Guy Walters is the author of three bestselling wartime thrillers The Traitor, The Leader and The Occupation, all of which have been published in USA, Holland, Japan and France. He co-edited The Voice for War, an anthology of Second World War memoirs. He was a journalist on The Times for eight years and regularly contributes to the Daily Mail.Guy Walters was a journalist on The Times for eight years, travelling around the world and reporting on a wide variety of subjects. He is married to the author Annabel Venning and they have one son. He is also the co-editor of THE VOICE OF WAR, an anthology of World War Two memoirs.

Hannah Jewell

Hannah Jewell is a pop culture host and editor at The Washington Post, and a former senior writer at BuzzFeed UK, where she became known for her humour writing about gender, her satire of British and American politics.
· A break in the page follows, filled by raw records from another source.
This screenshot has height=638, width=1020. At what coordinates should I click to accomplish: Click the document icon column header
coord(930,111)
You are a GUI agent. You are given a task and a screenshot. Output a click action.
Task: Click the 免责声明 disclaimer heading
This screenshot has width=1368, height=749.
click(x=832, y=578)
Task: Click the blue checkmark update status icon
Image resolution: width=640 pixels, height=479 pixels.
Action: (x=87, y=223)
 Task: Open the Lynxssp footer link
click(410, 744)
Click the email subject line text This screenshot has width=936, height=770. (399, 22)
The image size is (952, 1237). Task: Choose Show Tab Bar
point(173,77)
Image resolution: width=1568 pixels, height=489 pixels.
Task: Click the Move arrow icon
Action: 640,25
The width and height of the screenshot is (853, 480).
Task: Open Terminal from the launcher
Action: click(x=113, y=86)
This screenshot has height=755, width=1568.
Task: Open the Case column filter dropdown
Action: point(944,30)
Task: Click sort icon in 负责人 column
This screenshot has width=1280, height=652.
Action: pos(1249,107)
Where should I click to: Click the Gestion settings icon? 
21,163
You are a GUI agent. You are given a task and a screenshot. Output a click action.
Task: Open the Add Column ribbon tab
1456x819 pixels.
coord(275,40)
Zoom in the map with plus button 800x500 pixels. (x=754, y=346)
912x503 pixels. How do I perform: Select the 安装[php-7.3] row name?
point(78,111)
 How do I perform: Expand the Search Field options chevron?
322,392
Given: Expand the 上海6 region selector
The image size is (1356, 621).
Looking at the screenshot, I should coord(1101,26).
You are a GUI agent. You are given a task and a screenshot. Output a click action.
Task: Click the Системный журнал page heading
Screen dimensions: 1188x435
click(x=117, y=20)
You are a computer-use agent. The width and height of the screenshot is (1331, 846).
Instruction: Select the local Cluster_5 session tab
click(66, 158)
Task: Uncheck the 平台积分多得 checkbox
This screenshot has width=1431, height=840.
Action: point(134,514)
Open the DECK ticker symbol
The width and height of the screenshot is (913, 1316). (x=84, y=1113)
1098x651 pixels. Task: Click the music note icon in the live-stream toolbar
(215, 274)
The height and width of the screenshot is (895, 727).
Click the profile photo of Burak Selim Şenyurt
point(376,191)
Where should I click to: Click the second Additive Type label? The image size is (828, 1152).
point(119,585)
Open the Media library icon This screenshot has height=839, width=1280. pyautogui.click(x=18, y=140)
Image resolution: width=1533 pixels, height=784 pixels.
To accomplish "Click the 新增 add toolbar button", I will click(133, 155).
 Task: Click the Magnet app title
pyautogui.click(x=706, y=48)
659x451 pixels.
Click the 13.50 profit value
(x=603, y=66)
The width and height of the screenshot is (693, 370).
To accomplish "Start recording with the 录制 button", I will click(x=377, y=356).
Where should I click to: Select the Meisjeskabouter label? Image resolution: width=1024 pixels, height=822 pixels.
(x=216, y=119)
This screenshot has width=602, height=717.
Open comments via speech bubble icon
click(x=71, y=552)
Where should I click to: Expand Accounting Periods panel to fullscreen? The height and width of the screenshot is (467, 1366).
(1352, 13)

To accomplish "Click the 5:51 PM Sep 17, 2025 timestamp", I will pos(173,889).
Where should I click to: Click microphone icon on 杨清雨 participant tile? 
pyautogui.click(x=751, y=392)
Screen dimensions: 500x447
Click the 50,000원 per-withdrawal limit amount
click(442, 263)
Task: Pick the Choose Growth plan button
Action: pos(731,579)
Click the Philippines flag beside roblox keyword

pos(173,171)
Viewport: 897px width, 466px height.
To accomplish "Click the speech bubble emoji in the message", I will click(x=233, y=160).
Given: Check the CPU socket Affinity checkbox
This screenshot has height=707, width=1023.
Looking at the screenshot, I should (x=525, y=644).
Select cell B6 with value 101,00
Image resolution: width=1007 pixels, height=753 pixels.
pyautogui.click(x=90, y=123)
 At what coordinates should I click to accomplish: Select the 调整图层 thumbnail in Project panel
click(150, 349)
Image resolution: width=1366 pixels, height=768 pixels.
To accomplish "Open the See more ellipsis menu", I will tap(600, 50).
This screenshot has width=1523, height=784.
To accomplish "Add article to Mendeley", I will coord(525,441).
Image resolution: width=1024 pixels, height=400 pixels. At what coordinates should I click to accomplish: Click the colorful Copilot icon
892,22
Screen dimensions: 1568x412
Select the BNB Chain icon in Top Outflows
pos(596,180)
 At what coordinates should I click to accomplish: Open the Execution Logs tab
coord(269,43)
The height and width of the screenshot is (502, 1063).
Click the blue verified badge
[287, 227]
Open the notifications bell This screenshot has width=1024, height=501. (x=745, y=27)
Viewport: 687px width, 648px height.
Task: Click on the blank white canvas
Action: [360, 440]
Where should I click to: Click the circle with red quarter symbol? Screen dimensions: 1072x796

She presented BuzzFeed's live 2016 election night show, which was watched by nearly 7 million people. Born in the UK, she grew up in California and did her undergraduate study at UC Berkeley in Middle East Studies, then moved to the UK for an MPhil in International Relations and Politics at Cambridge. Now, she combines her background in history and politics with her love of the internet to write about remarkable women of the past with an accessible, hilarious, and sometimes sweary style.